My OTV TakePosted: April 1, 2013
After my recent DFW VMUG presentation where I spoke on the topic, a friend emailed me and asked what I thought about OTV.
“You mentioned that you were against OTV. Curious on your take on this, as we are using it across two datacenters using N7K, UCS, NetApp and VMware.”
I’d like to share my response to him here.
Please don’t get me wrong. If one is forced to implement a Layer 2 Data Center Interconnect (DCI), OTV is probably the best solution. Sometimes, L2 connectivity between data centers is a functional requirement – perhaps even a constraint. In these cases, one should look at the benefits and risks of implementing an L2 DCI and then make an informed decision on whether they should continue with such a deployment. Should they choose to deploy OTV, someone needs to accept the risks associated with OTV in its current implementation.
For instance, one problem that still exists with OTV in its current form is a traffic trombone should a VM move from one DC to the other, say from Data Center A to Data Center B. OTV solves only half the traffic trombone problem through the use of FHRP Isolation. Basically, only outbound traffic is path optimized. This is to say that the VM will see its default gateway exist in Data Center B and *not* Data Center A after the vMotion. External clients with active connections to the VM as it is vMotioned (which is the whole point of a live migration – to keep active connections) from Data Center A to Data Center B will still send traffic to Data Center A. This causes external client traffic to traverse the WAN in order to reach the VM in Data Center B.
The other problem with OTV that if there is a broadcast storm in one data center, say, Data Center A, it can spill over into Data Center B provided that the VLAN in which the broadcast storm occurs is stretched across the WAN using the overlay. Don’t mistake this for the STP Isolation that OTV offers. STP Isolation says that STP BPDUs will not traverse the overlay. When an STP BPDU reaches the OTV interface, it will be blocked from traversing the overlay. STP Isolation does *not* block these broadcasts. One must implement storm control or similar technologies to protect against these broadcast storms.
Some easy solutions to the traffic trombone problem would be to cold migrate the VM, reboot it once it’s in the far DC, or somehow kill all the current external connections once the VM is in the far DC. That way, new connections will enter Data Center B in the first place, assuming your load balancers/DNS servers are aware of the move. This problem can be solved somewhat easily without much downtime at the expense of losing active connections during the move from DC A to DC B.

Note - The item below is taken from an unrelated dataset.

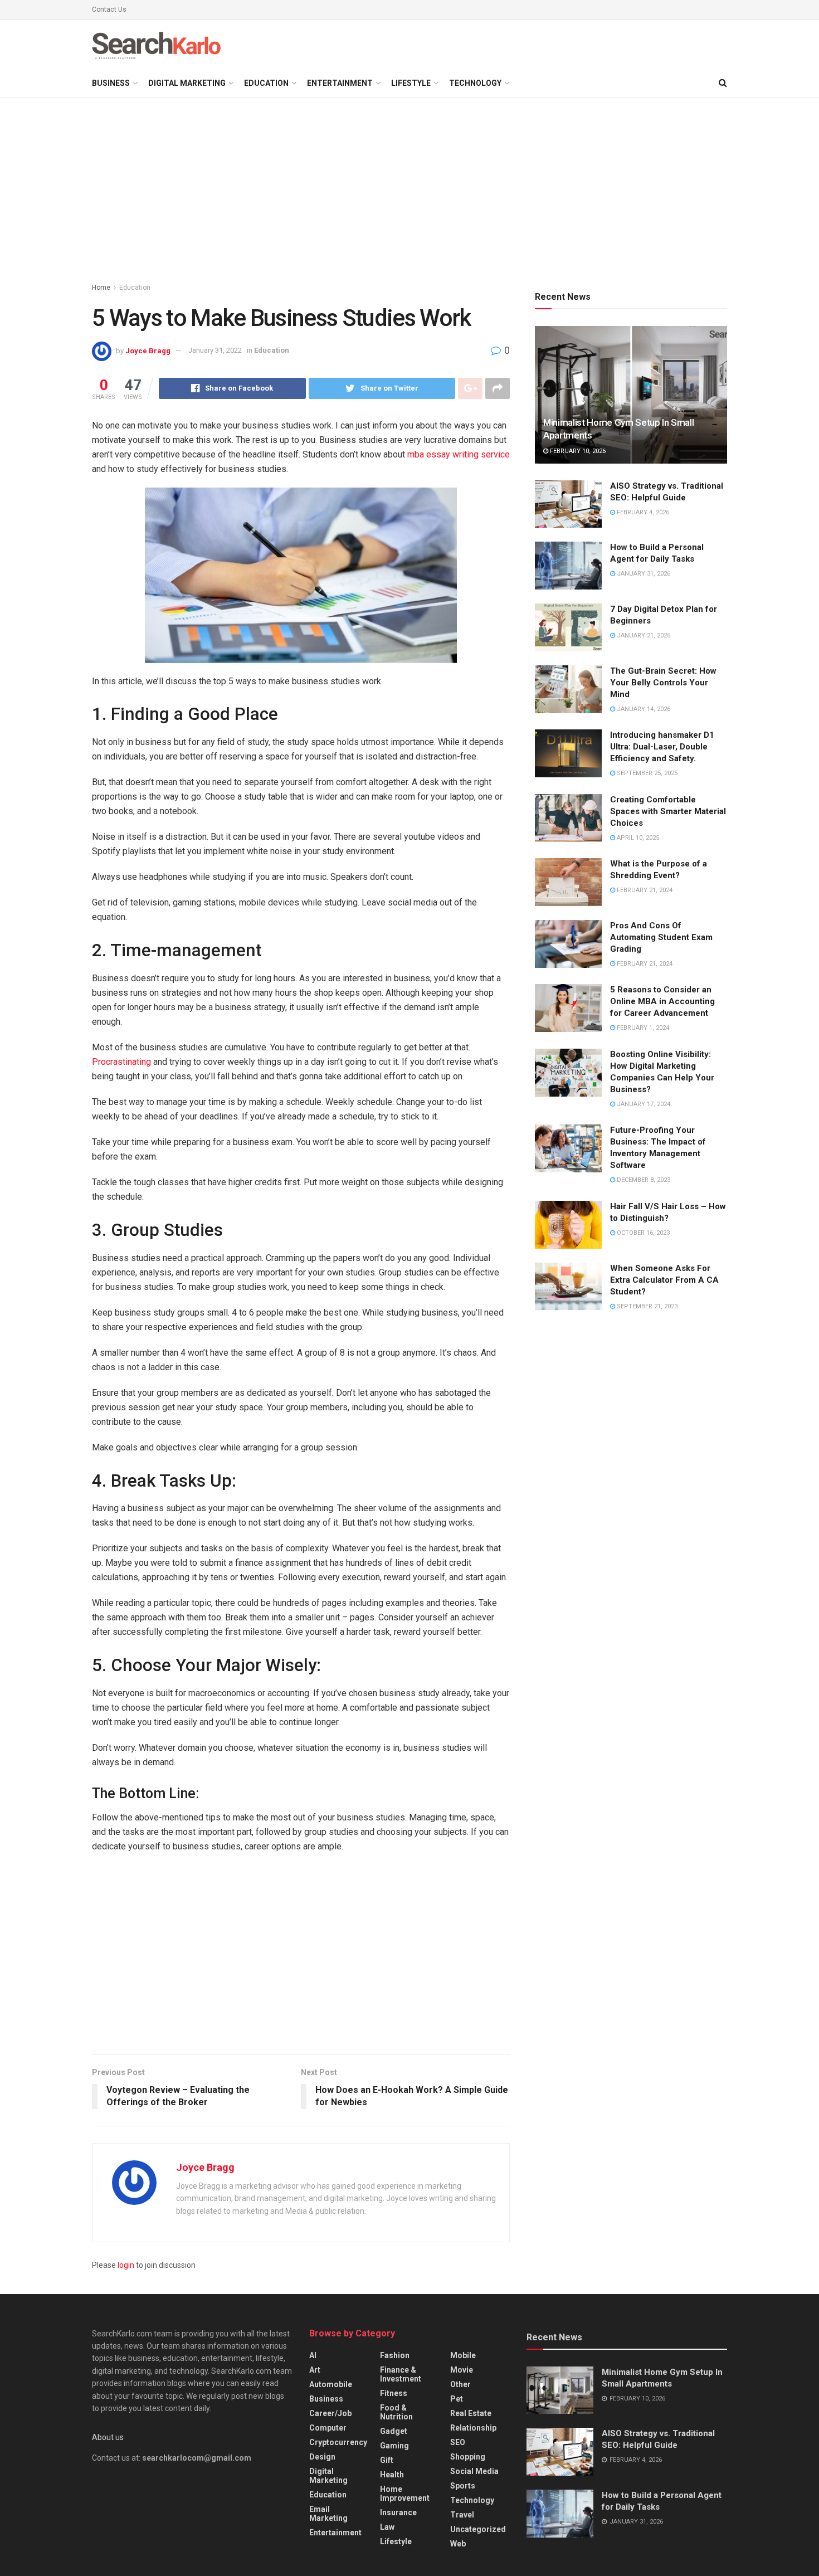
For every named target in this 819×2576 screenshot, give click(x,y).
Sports (462, 2485)
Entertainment (340, 83)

The one big argument that has existed for decades and will likely continue is the fact that Layer 2 switching does not scale well. And when you force one layer 2 domain (read VLAN) to exist in two data centers at the same time, you’ve now created a single fault domain out of which there used to be two. Now, many folks will tell you that they’ve been using OTV for over a year and half with no problems. Those same people will say that they’ve turned off Spanning Tree in their LAN because they’ve been burned by it in the past and they haven’t had any problems so far. These are accidents waiting to happen. Someone always plugs a cable into the wrong port, fat-fingers something at the CLI, a NIC starts flapping, or one could just wait for the next new software bug, but these problems always happen. When they do, they’ll not only take out a VLAN in Data Center A, but they’ll also take out that same VLAN in Data Center B.
Now, this is not to say, again, that sometimes, one seems to be forced to implement a L2 DCI, In these cases, just be sure to document your objections and be a good soldier. Make sure the decision makers understand the risks and accept them. Then implement and move on.

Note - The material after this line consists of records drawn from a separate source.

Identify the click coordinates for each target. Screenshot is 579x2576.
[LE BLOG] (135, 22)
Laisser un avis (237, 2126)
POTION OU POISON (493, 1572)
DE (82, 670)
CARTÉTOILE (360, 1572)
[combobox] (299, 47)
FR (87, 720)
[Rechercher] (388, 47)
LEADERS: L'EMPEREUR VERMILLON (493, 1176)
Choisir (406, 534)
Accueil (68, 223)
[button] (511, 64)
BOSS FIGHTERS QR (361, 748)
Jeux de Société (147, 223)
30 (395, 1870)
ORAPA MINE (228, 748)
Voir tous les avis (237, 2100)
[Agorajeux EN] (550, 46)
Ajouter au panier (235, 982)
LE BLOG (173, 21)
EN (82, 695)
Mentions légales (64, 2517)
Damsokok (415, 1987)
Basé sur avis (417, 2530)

To say I’m against OTV just isn’t accurate. I agree with smarter dudes than I that one should be sure that a Layer 3 solution wouldn’t work better before settling for a L2 DCI. There are also some up and coming technologies that show promise in solving the traffic trombone, such as LISP. As a note, as of today, beware that VXLAN is *not* a L2 DCI.
The January 2012 OTV primer from Cisco (http://www.cisco.com/en/US/docs/solutions/Enterprise/Data_Center/DCI/whitepaper/DCI3_OTV_Intro_WP.pdf) states their broadcast control policy as such (speaking to my broadcast storm statement above):
“Broadcast Policy Control
…OTV will provide additional functionality such as broadcast suppression, broadcast white-listing, and so on, to reduce the amount of overall Layer 2 broadcast traffic sent across the overlay. Details will be provided upon future functional availability. (emphasis mine)”
The way I read this, such broadcast control is not implemented yet. Now, January 2012 is getting pretty dated. I’m not familiar with newer documentation that states otherwise.